Start of EXERCISE MATERIALS

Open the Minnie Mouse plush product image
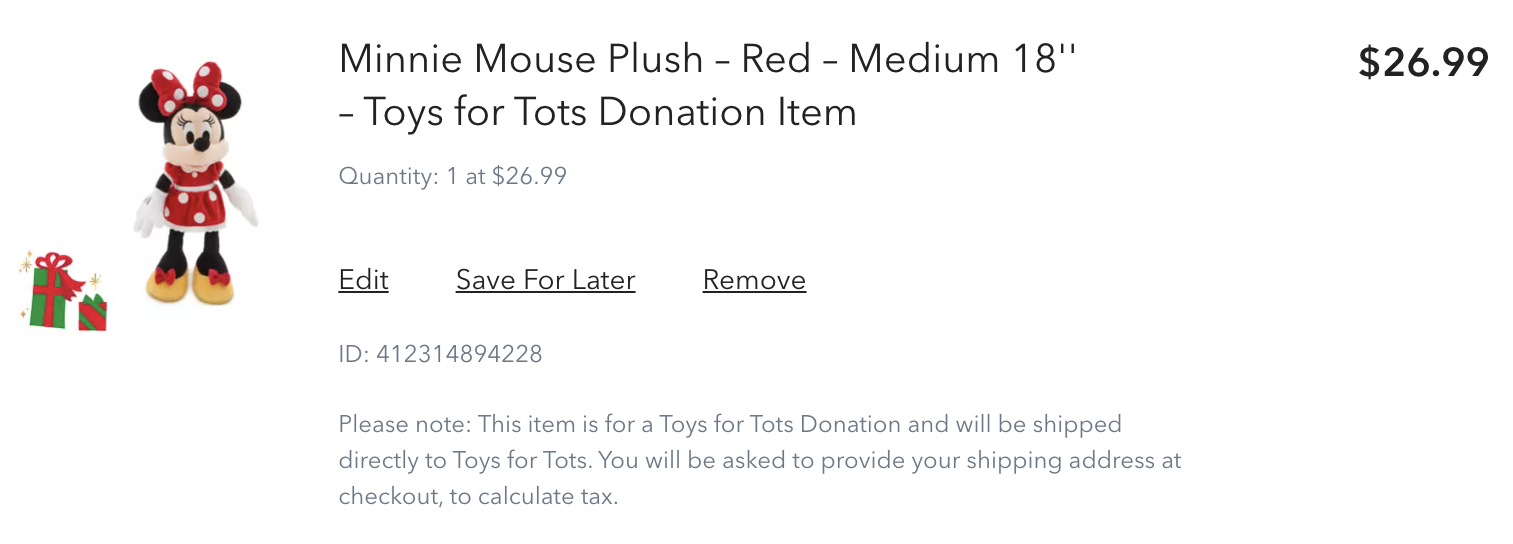The width and height of the screenshot is (1513, 544). tap(196, 185)
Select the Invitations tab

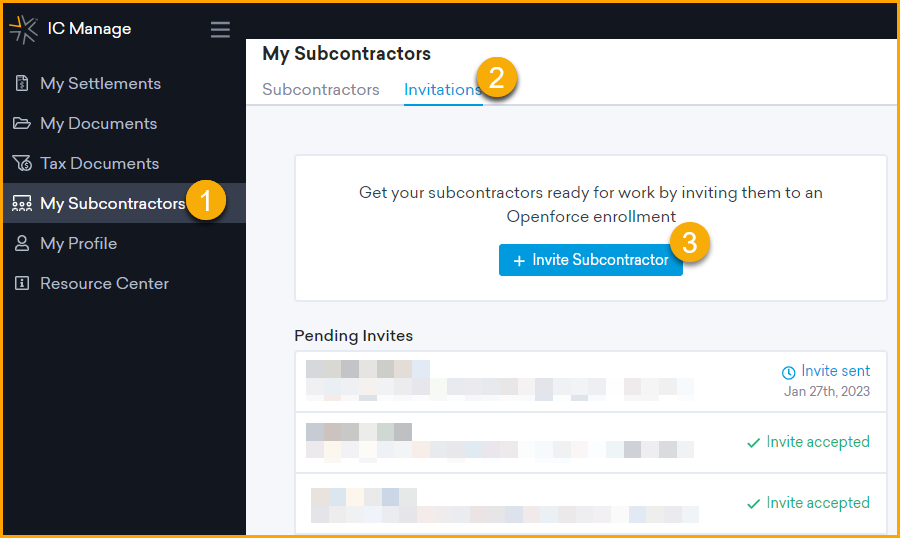443,90
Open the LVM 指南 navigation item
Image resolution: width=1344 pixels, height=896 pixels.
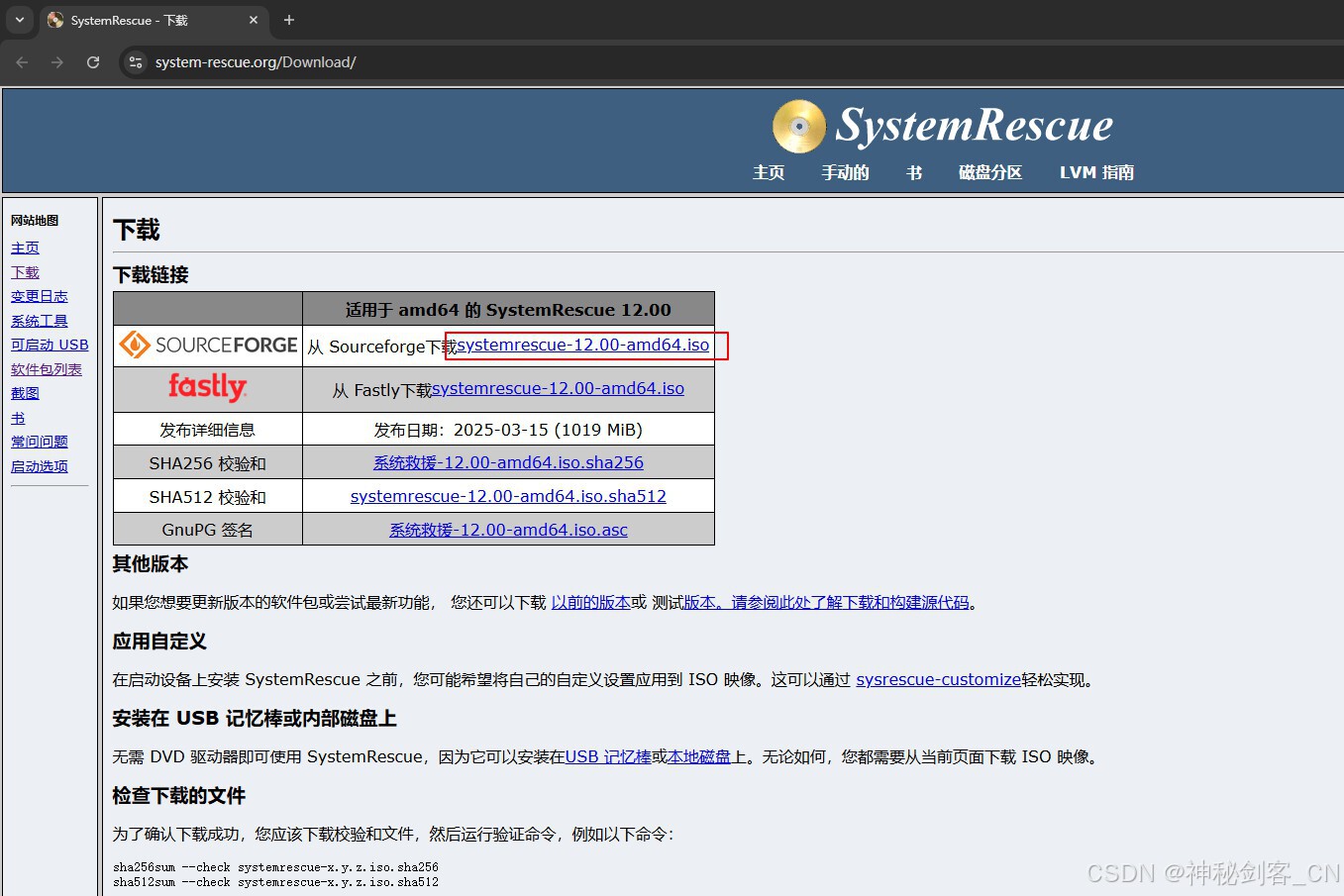pyautogui.click(x=1095, y=172)
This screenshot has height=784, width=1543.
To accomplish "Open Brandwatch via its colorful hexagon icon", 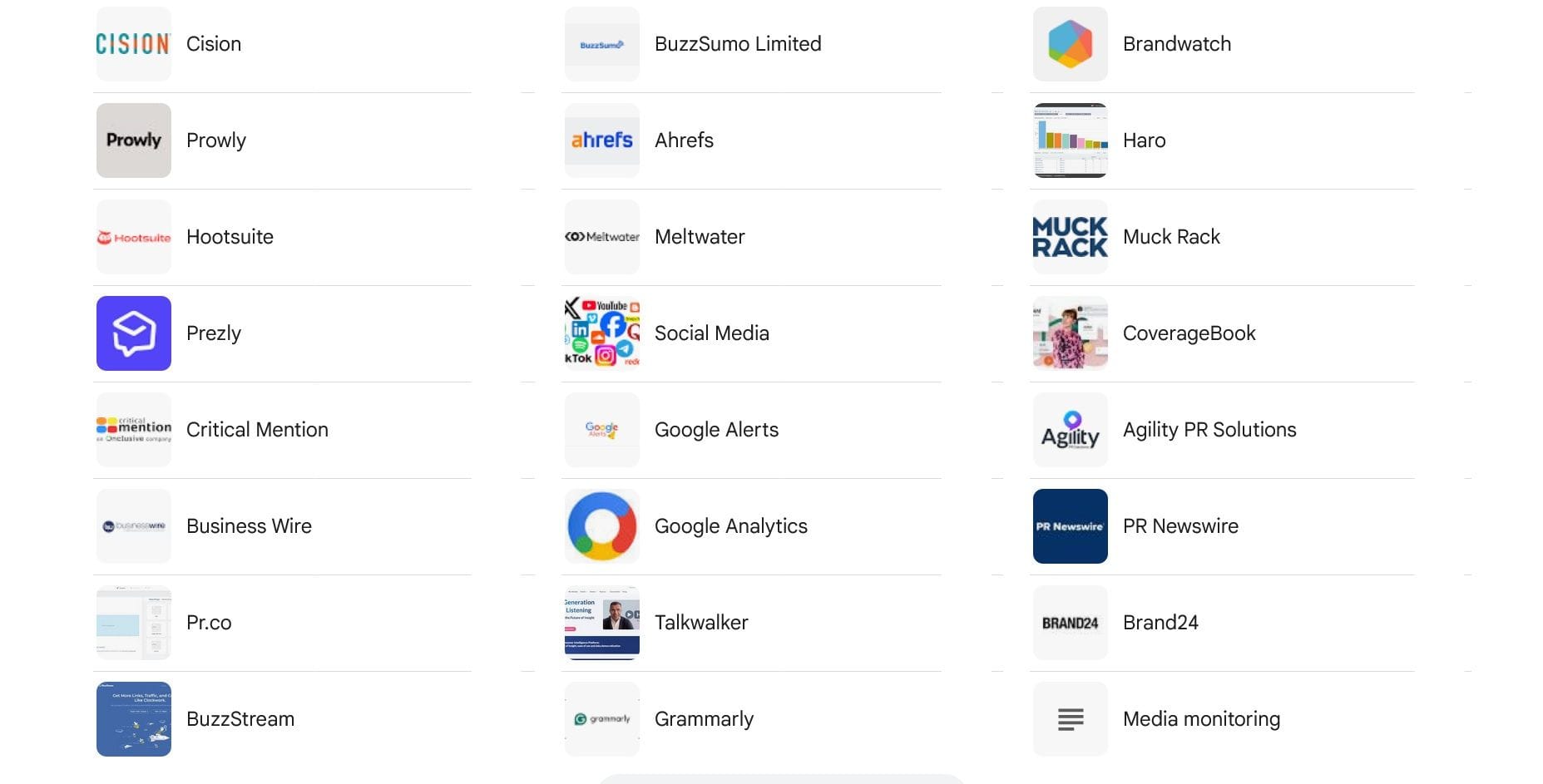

End of EXERCISE MATERIALS

• [ACTIVITY] Write out exactly the opening lines of the data, stopping after the line that holds "This screenshot has height=784, width=1543.". Exclude pictures.

• [SOLUTION TO THIS TASK]
Open the Minnie Mouse plush product image
The width and height of the screenshot is (1513, 544). tap(196, 185)
Select the Invitations tab

443,90
Open the LVM 指南 navigation item
Image resolution: width=1344 pixels, height=896 pixels.
pyautogui.click(x=1095, y=172)
This screenshot has height=784, width=1543.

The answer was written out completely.